Ist die Zeit reif für den Austausch von Exchange?

Microsoft Exchange ist an einem Wendepunkt angelangt. Und die Wettbewerber liegen bereits auf der Lauer.

Die meisten Segmente in der IT-Branche fangen mit einer Vielzahl von Produkten an, doch im Laufe der Zeit bleiben dann nur ein oder zwei Marktführer übrig. In den vergangenen Jahren hat sich ziemlich deutlich herausgestellt, dass Collaboration-Produkte – wie man firmeninterne E-Mail- und Kalender-Server inzwischen zu nennen pflegt – sich in diese Richtung bewegen. Zeitweise sah es sogar so aus, als ob Microsoft Exchange das Feld vollständig übernehmen würde.

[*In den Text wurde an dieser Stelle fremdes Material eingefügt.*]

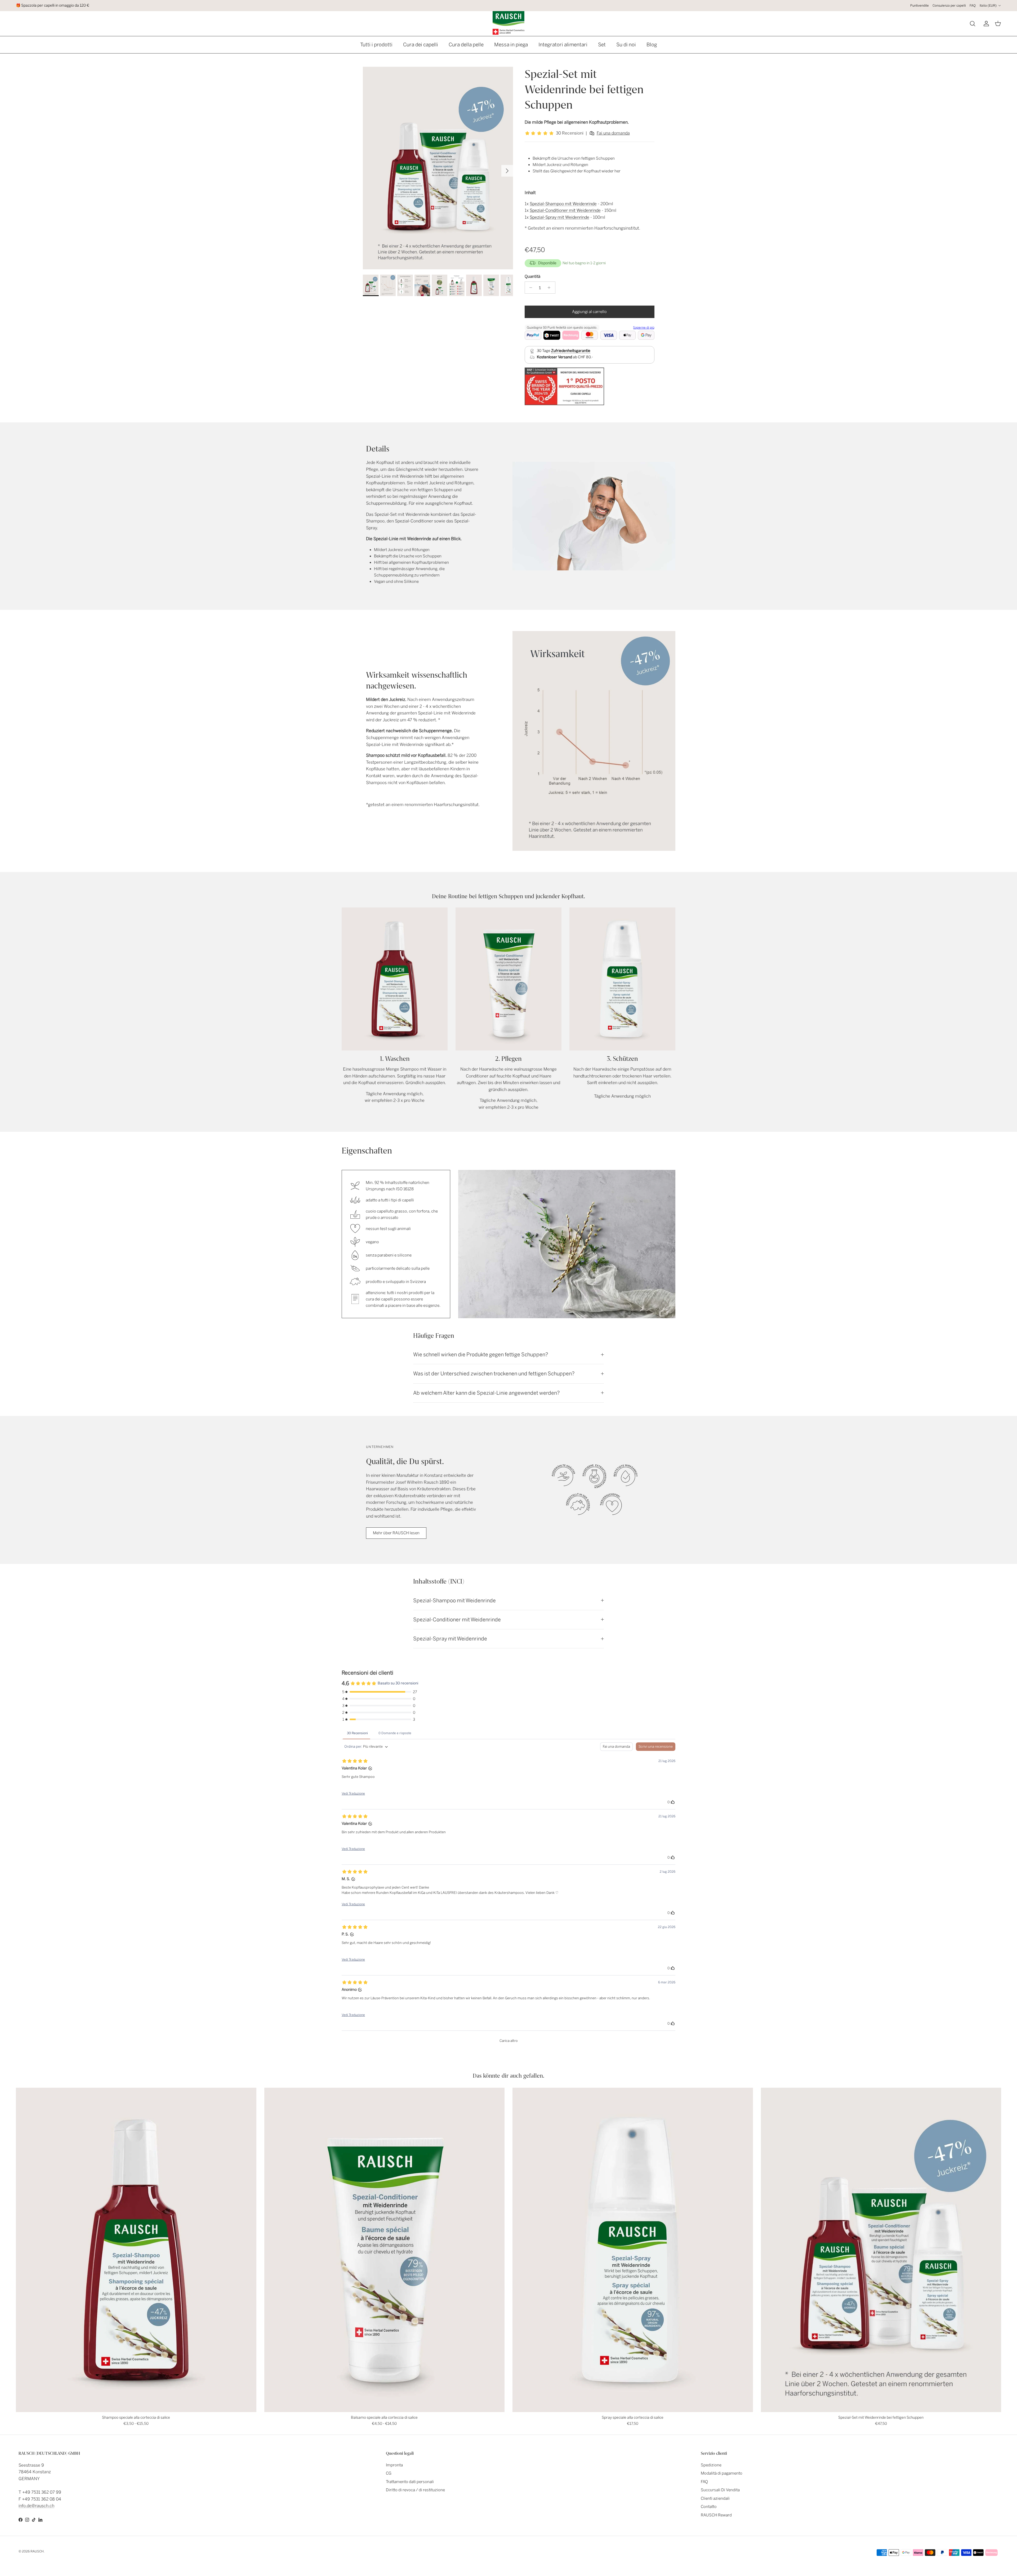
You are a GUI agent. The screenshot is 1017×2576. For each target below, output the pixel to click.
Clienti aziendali (715, 2498)
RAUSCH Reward (716, 2515)
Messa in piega (511, 45)
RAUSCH (37, 2551)
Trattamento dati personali (410, 2481)
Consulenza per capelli (949, 5)
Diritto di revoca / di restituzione (415, 2490)
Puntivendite (919, 5)
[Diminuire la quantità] (529, 287)
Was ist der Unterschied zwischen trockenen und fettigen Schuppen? (494, 1374)
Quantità (532, 276)
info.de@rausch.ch (36, 2505)
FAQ (973, 5)
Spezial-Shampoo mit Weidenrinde (563, 203)
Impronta (394, 2465)
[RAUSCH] (508, 23)
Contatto (709, 2506)
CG (388, 2473)
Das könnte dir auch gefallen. (508, 2075)
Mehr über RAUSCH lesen (396, 1533)
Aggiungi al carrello (589, 311)
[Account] (985, 23)
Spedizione (711, 2465)
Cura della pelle (466, 45)
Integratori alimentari (562, 45)
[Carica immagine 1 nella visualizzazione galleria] (438, 168)
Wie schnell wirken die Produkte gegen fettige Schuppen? (480, 1355)
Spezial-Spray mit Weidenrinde (559, 217)
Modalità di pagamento (721, 2473)
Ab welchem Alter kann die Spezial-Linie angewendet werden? (486, 1393)
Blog (651, 45)
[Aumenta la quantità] (550, 287)
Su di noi (626, 45)
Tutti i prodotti (376, 45)
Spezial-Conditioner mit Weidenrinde (565, 210)
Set (602, 45)
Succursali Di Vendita (720, 2490)
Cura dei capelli (420, 45)
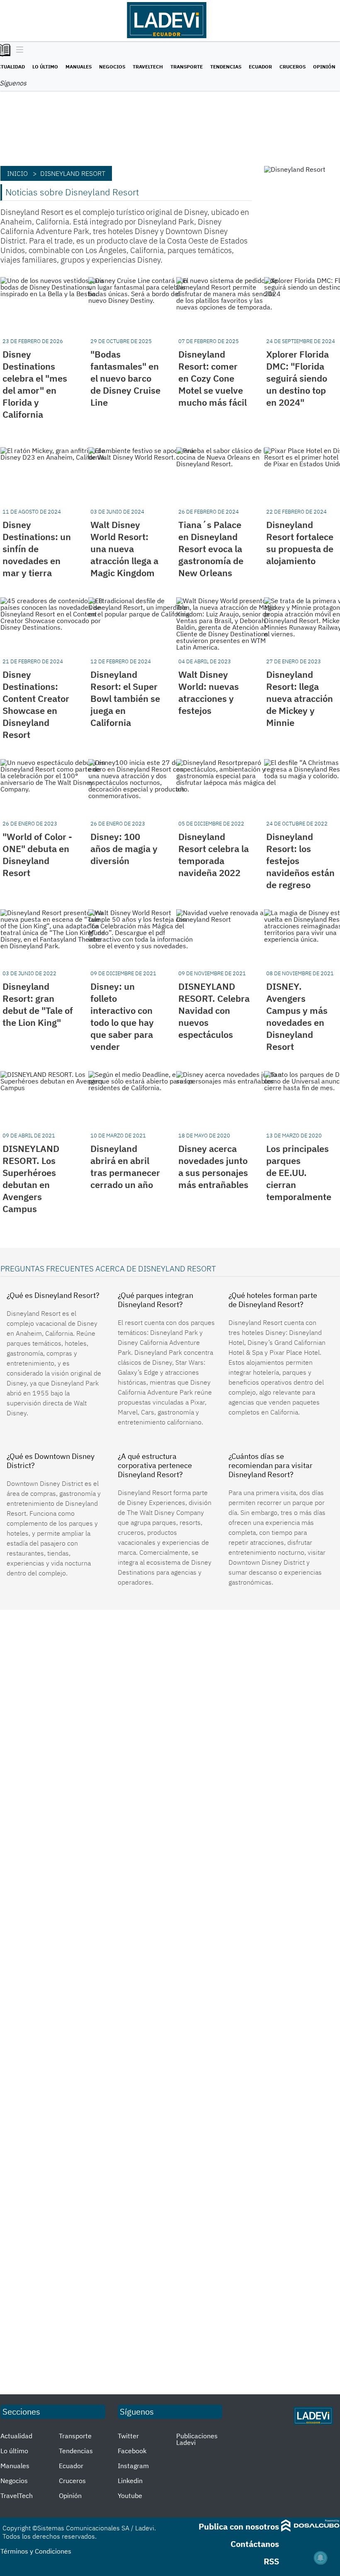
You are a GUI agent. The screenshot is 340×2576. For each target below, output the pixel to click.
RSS (271, 2561)
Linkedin (130, 2480)
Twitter (128, 2436)
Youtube (130, 2495)
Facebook (132, 2451)
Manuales (79, 66)
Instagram (133, 2466)
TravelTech (148, 66)
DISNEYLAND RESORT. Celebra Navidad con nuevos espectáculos (214, 1010)
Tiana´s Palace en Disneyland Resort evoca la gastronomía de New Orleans (210, 549)
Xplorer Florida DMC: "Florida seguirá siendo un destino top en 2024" (297, 378)
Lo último (45, 66)
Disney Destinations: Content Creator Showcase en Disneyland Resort (35, 704)
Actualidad (16, 2436)
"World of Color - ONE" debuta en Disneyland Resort (37, 854)
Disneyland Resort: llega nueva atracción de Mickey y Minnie (299, 698)
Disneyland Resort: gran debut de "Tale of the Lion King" (37, 1004)
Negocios (112, 66)
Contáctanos (255, 2543)
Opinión (324, 66)
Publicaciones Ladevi (197, 2439)
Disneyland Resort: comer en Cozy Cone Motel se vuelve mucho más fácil (212, 378)
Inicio (17, 173)
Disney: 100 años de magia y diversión (124, 848)
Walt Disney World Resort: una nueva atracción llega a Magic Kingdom (124, 549)
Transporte (186, 66)
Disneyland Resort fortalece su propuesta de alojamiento (299, 543)
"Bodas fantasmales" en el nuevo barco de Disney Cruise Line (125, 378)
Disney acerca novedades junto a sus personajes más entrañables (213, 1166)
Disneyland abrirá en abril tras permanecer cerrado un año (125, 1166)
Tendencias (225, 66)
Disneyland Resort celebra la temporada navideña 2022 (213, 854)
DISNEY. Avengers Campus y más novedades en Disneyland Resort (297, 1016)
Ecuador (260, 66)
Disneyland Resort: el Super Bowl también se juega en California (125, 698)
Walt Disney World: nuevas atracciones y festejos (208, 692)
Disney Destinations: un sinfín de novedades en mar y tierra (36, 549)
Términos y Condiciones (35, 2551)
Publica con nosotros (239, 2526)
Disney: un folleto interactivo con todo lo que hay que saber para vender (122, 1016)
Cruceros (292, 66)
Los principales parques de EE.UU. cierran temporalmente (298, 1172)
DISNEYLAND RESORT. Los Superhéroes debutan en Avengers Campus (30, 1178)
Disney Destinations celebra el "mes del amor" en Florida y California (34, 384)
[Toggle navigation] (17, 50)
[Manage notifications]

Doch in solch einer Situation ist es leicht möglich, dass der Marktführer einen Fehler begeht und damit die Konkurrenten einen Fuß in die Tür bekommen. Es scheint, als ob Microsoft genau dies getan hat, indem die nächste Version von Exchange (Codename Titanium) zu eng mit der nächsten Version von Windows (alias .NET Server) verbunden wurde. Die Anwender bleiben lieber eine Zeit lang bei einem bewährten Produkt, ehe sie Upgrades bei Servern oder Anwendungen vornehmen. Und vor allem führen sie nicht gerne beide Upgrades zusammen durch. Doch Microsoft hat mitgeteilt, dass Titanium nur für .NET verfügbar sein wird und auf Server-Funktionen zurückgreift, die nur .NET Server bereitstellt.

Microsoft hat sich zwar bereits von mehreren Seiten Kritik für dieses Vorgehen eingehandelt, doch vielleicht gibt es dazu tatsächlich keine Alternative. Vielleicht benötigt Titanium ja wirklich Funktionen, die erst .NET Server zur Verfügung stellt. Was auch immer der Grund sein mag – die Vorstellung eines doppelten Upgrades wird viele Benutzer veranlassen, sich die Sache mit Exchange noch einmal zu überlegen. Die derzeitigen Veränderungen bei Microsofts Lizenzsystem werden ebenfalls ihren Teil dazu beitragen.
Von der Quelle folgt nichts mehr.